Multiple Penalties - California Labor Code Section 5814

Multiple Penalties for Delays in Payment in California: Multiple penalties are properly assessed under Labor Code section 5814 for delays in payment of the same kind of benefit under certain conditions. The decision whether assessment of multiple penalties is required turns on whether an employer engages in a "single course of misconduct" or "separate and distinct acts of misconduct." In Gallamore v. Workers' Comp. Appeals Bd. (1979) 23 Cal. 3d 815, the California Supreme Court held that "multiple penalties are appropriate in a single penalty proceeding" where "the circumstances disclose separate and distinct acts of delay or nonpayment, and prior notice was given of the applicant's intent to seek separate or additional penalties for such acts." In Christian v. Workers' Comp. Appeals Bd. (1997) 15 Cal. 4th 505, 511 63 Cal. Rptr. 2d 336, 936 P.2d 115, our Supreme Court clarified the rule: "While we have held that multiple penalties must be applied in some circumstances, those penalties have been approved only when the refusal of, or delay in payment of benefits, necessarily involved separate and distinct unreasonable acts by the insurance carrier.

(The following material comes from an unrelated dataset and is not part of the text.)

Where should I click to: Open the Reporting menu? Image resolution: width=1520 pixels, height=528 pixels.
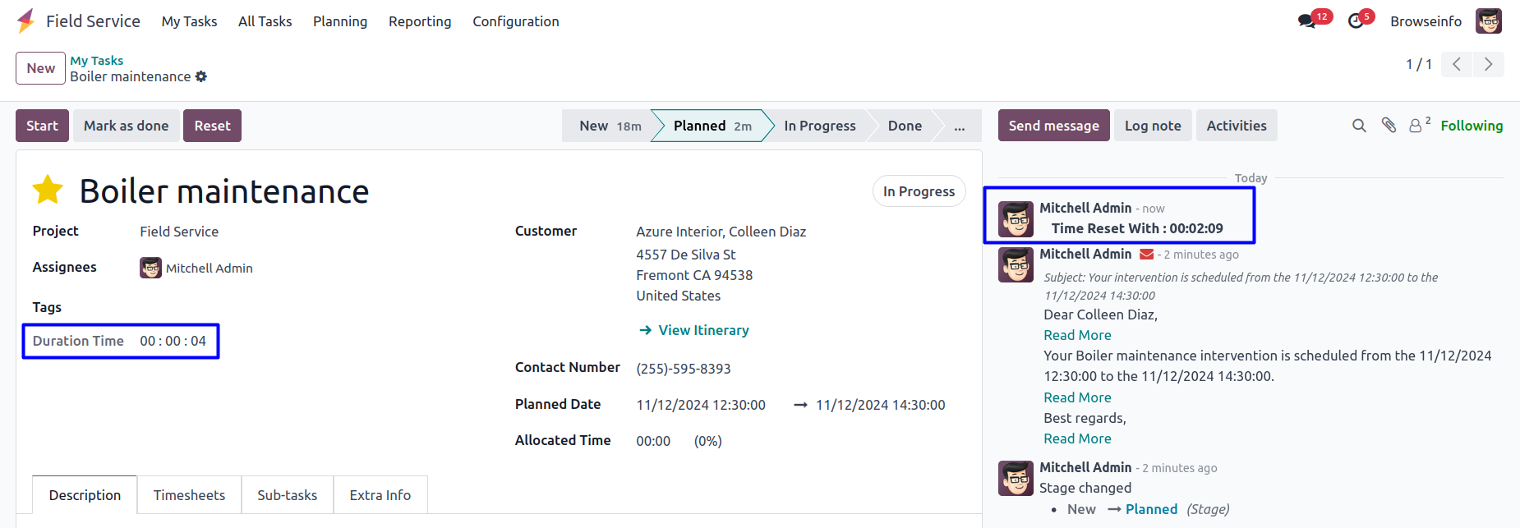tap(420, 21)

Those multiple penalties involved separate classes of benefits, individual claims for payment or reimbursement of medical or travel expenses, or a repeated refusal or delay in payment of a benefit after the same conduct had already been found by the Board to be unreasonable and a prior penalty imposed, or some analogous, legally significant event such as a stipulation of liability by the carrier had intervened between the first act for which a penalty was imposed and the second." In Mote v. Workers' Comp. Appeals Bd. (1997) 56 Cal. App. 4th 902, the Court construed section 5814 as requiring separate penalties for each separate act of unreasonable conduct involving delayed temporary disability benefits. Section 4650 " 'The section 4650 penalty does not duplicate or supersede the section 5814 penalty; . . . the section 4650 penalty, which is a self-executing, strict liability provision not dependent on a finding of unreasonable delay, is intended to supplement, not replace, the section 5814 penalty. . . .' Thus, respondents are strictly liable for section 4650 penalties, without application or demand, in addition to any other penalties which may be assessed against them." ( Mote v. Workers' Comp. Appeals Bd., supra, 56 Cal. App. 4th at p. 910.)